Congress may be on recess, but food safety politicking is in full swing.
A coalition backing the pending food safety bill sent an email to Senate offices Tuesday, soliciting support for the upcoming cloture vote. The email also asks for support in modifying the Tester amendment, a popular provision that would exempt small farmers from certain regulations.
The note reminds Senate offices that Majority Leader Harry Reid (D-NV) filed a cloture petition to bring the bill to the floor: “We anticipate a vote on Wednesday, November 17. We urge your senator to support this motion.”
The undersigned organizations–which include the American Public Health Association, Consumers Union, and The Pew Charitable Trusts–reiterate their support for the bipartisan manager’s package of amendments to the FDA Food Safety Modernization Act.
The package does not include the Tester amendment, or Sen.
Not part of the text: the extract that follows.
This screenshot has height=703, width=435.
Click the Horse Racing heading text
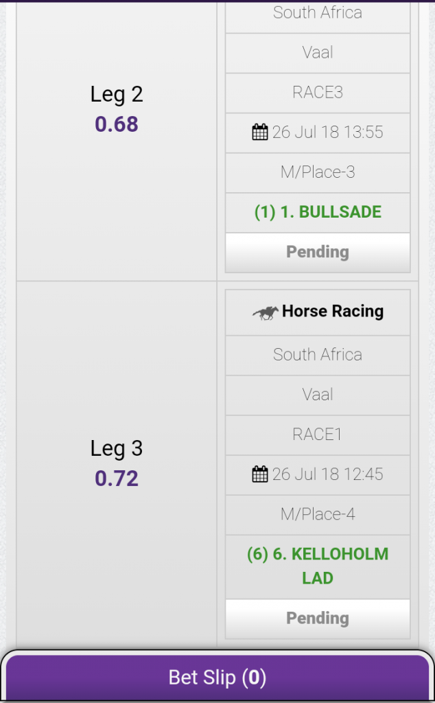click(x=333, y=312)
Dianne Feinstein’s (D-CA) controversial amendment to ban the chemical bisphenol A from certain food packaging. “The package will strengthen protection of the nation’s food supply and provide key tools to the Food and Drug Administration (FDA) to help prevent food contamination and to detect and attack foodborne disease outbreaks quickly and effectively,” reads the email.
“However, our organizations oppose the current draft of the Tester amendment and are deeply concerned about its impact on the safety of the food supply,” the groups continue. “Certain provisions of the amendment must be changed so that it does not weaken current law and exempt large amounts of food–including high-risk foods–from FDA regulation.”
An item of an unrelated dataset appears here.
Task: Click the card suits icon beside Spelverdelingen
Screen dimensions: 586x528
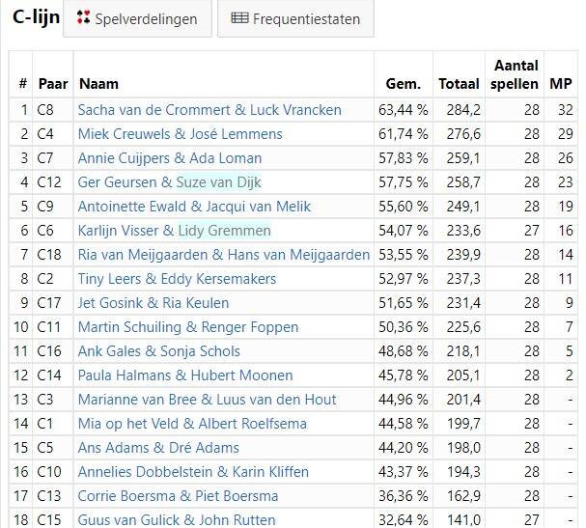Action: (83, 18)
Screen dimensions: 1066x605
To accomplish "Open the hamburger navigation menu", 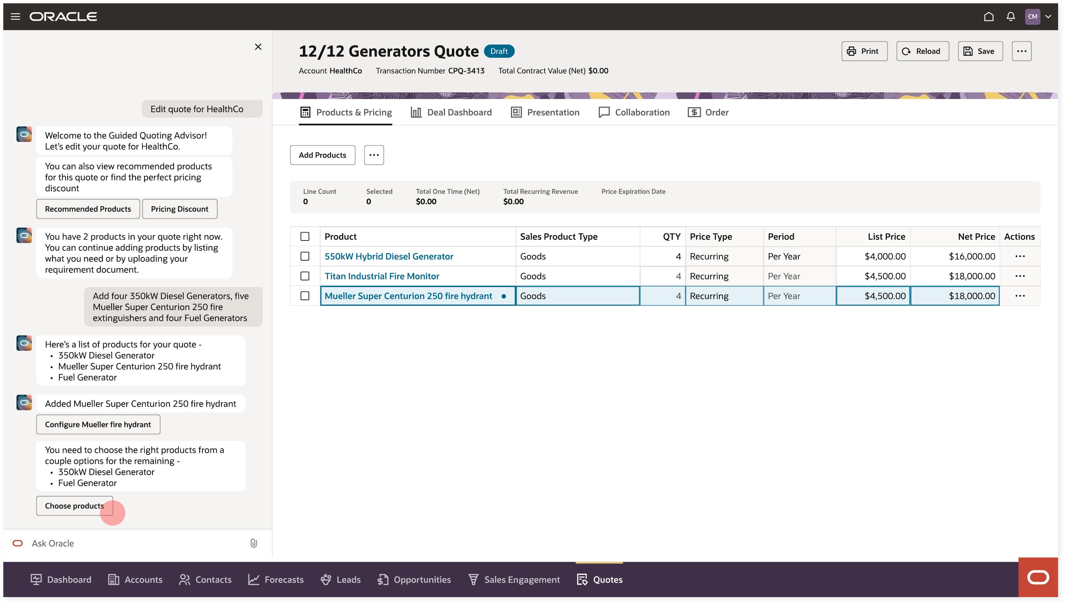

The alert includes a white paper that outlines the concerns of the coalition, formally the Make Our Food Safe campaign.
According to Make Our Food Safe, “unintended consequences” of the amendment could “pose serious danger to consumers.”
“Problems with the amendment include, most importantly, the fact that it does not consider the risk of microbiological contamination and foodborne illness posed by a particular food in granting an exemption from federal food safety regulation,” reads the memo, which questions the amendment’s definition of local food and the $500,000 annual sales threshold.
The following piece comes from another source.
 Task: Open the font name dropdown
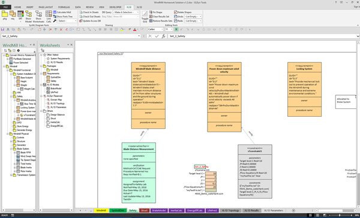point(155,29)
“It is unclear if the $500,000 criterion is appropriate; we need to know what percentage of sales of fresh produce, and of FDA-regulated processed foods, firms of this size and smaller represent,” says the document. “Rather than setting a specific dollar amount in the statute, the Tester amendment should, instead, direct FDA to conduct an analysis of these two markets and determine an appropriate sales volume criterion for any exemption or modified requirements.”
Ferd Hoefner, policy director for the National Sustainable Agriculture Coalition, a group fighting to have the amendment added to the bill on the Senate floor, called the document “surprisingly inaccurate,” but added that NSAC would not formally respond until later Wednesday.